Les DTx sont encore un territoire inconnu pour la plupart des laboratoires pharmaceutiques, medtech ou pure players du DTx. Il y a des enjeux de cadrage, de sémantique, mais aussi de définition technique ou réglementaire. Au-delà, nous apportons un accompagnement sur plusieurs axes. D’abord, identifier et qualifier des partenaires, notamment des start-ups, par rapport à une intervention thérapeutique dans une dynamique de codéveloppement. Ou évaluer l’amélioration des parcours patients, quand ces nouvelles solutions sont sources de création de valeur. Ou encore aider les pure players à accéder au marché, au financement ou au partenariat.
Quel impact voyez-vous sur le business model des
fabricants de dispositifs médicaux et d’emballages pharmaceutiques ?
Ces fabricants à l’image de Voluntis, acquis par Aptar Pharma depuis 2021, ont évolué avec le numérique. La plateforme de télésurveillance de Voluntis est aujourd’hui déclinée dans de nombreuses aires thérapeutiques au-delà du diabète : cancer, immunologie, neurologie, maladies respiratoires.
Ce que proposent les DTx est une troisième voie pour soigner, en complément des médicaments chimiques et biologiques, dans laquelle s’engouffrent les laboratoires pharmaceutiques. Ils ont déjà fait leurs preuves dans de nombreuses aires thérapeutiques clés : diabète, cancer, troubles cardiovasculaires ou encore SNC (douleur, dépression, …). Et de nombreux essais sont en cours pour aller plus loin.

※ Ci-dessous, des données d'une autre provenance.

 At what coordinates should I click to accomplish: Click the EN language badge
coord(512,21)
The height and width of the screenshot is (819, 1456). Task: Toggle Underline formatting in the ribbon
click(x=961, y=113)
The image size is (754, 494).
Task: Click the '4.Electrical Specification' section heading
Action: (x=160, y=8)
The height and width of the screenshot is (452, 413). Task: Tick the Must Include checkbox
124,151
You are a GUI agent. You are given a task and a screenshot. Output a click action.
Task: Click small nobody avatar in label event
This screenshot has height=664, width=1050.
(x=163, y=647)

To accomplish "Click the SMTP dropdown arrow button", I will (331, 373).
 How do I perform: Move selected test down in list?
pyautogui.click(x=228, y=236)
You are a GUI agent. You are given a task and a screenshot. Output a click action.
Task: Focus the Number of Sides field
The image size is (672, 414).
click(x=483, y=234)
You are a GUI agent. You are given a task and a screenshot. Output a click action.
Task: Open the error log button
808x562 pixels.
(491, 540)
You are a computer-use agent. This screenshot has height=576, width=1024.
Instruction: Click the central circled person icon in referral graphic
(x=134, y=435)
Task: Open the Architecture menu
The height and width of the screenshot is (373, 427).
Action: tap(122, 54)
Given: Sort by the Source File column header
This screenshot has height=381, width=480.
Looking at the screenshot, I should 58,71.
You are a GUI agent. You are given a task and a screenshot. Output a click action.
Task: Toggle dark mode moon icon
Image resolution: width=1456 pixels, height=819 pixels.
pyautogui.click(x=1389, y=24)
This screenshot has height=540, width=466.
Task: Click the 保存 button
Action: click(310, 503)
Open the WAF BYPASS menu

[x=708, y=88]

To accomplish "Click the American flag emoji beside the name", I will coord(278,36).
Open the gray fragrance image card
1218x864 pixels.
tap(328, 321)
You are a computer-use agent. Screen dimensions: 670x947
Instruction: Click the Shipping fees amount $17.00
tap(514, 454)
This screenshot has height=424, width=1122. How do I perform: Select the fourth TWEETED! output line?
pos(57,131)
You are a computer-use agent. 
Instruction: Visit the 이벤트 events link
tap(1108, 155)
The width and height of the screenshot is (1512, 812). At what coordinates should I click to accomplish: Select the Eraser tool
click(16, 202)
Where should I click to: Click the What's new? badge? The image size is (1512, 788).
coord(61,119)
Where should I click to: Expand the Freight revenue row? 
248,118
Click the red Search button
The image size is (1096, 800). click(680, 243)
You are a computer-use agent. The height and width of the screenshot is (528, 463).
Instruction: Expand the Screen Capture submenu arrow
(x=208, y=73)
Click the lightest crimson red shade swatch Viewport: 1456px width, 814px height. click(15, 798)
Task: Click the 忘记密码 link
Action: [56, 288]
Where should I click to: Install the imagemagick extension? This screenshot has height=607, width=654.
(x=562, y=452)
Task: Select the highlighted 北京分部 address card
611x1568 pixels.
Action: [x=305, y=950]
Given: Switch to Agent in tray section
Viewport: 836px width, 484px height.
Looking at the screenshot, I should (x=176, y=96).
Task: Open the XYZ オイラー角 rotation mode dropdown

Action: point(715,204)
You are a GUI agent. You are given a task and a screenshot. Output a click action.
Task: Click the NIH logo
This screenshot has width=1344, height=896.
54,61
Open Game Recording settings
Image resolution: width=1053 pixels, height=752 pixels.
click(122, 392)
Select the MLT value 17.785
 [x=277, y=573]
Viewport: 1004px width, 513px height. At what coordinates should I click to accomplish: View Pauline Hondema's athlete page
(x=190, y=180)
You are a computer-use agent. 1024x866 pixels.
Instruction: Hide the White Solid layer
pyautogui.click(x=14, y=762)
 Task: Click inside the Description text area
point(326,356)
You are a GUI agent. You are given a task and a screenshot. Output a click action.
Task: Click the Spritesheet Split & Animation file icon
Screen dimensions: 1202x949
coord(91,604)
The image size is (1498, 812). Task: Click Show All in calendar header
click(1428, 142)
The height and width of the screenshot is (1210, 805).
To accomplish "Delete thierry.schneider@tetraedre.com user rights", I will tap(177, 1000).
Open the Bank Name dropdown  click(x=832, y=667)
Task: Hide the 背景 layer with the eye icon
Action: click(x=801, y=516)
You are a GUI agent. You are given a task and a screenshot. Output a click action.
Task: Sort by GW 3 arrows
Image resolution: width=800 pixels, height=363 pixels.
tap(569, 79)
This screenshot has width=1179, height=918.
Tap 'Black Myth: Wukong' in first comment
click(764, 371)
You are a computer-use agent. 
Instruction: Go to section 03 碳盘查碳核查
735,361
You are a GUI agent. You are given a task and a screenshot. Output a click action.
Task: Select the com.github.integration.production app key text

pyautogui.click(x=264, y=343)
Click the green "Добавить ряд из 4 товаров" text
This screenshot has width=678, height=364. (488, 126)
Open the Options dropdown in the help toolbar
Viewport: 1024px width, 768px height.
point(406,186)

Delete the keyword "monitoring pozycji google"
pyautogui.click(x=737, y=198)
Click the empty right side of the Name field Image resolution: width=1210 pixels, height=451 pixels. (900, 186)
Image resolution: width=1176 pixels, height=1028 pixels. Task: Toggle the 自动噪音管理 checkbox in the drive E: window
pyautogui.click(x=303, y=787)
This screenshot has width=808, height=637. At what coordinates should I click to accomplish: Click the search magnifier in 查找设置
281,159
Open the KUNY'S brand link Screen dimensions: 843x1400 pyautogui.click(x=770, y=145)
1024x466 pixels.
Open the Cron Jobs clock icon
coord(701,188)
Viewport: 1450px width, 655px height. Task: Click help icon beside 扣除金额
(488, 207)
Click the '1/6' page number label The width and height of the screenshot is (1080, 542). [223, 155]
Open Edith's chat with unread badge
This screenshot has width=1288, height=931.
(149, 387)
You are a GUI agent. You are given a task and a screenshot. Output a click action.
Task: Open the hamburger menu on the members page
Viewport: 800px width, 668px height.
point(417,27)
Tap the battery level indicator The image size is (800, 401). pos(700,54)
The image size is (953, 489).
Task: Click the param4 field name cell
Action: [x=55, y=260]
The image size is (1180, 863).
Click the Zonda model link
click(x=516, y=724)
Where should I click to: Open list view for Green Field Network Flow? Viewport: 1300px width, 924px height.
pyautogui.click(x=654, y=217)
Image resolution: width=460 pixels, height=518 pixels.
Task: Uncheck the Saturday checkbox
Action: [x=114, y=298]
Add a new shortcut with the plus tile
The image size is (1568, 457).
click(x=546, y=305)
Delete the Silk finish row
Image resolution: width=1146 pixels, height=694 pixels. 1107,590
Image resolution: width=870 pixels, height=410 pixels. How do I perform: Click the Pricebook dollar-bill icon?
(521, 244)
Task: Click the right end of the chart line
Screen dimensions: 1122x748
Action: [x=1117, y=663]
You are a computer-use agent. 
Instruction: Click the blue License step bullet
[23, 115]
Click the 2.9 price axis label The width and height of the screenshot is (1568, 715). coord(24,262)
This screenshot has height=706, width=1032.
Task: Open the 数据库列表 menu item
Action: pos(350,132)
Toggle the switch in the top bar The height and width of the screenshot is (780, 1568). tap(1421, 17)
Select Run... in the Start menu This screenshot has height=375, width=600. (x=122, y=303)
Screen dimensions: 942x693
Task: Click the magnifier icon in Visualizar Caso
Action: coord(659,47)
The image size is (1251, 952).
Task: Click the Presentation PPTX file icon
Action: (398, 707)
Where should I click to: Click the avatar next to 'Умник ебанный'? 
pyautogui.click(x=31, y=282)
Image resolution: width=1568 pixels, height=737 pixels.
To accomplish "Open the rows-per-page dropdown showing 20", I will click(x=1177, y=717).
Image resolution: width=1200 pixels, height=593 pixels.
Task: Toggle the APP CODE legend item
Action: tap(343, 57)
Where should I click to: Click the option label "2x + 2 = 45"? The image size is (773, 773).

Pour les fabricants de dispositifs médicaux et d’emballages, la suite relève d’une question de positionnement et de stratégie. Pour ceux présents dans le dispositif médical de classe 3, la marche n’est pas si élevée à monter pour aller vers davantage de création de valeur pour leurs clients. Cela pose néanmoins de nouveaux challenges en termes de compétences à acquérir : réglementaires, technologiques, systèmes d’information… Et le plus gros problème à résoudre reste la cybersécurité avec le RGPD en Europe. Le risque de détournement des données, voire des usages, est toujours possible comme l’a montré récemment BD, qui a communiqué sur une faille de cybersécurité dans les algorithmes de ses systèmes de dispensation automatique de médicaments et de suivi de diagnostic.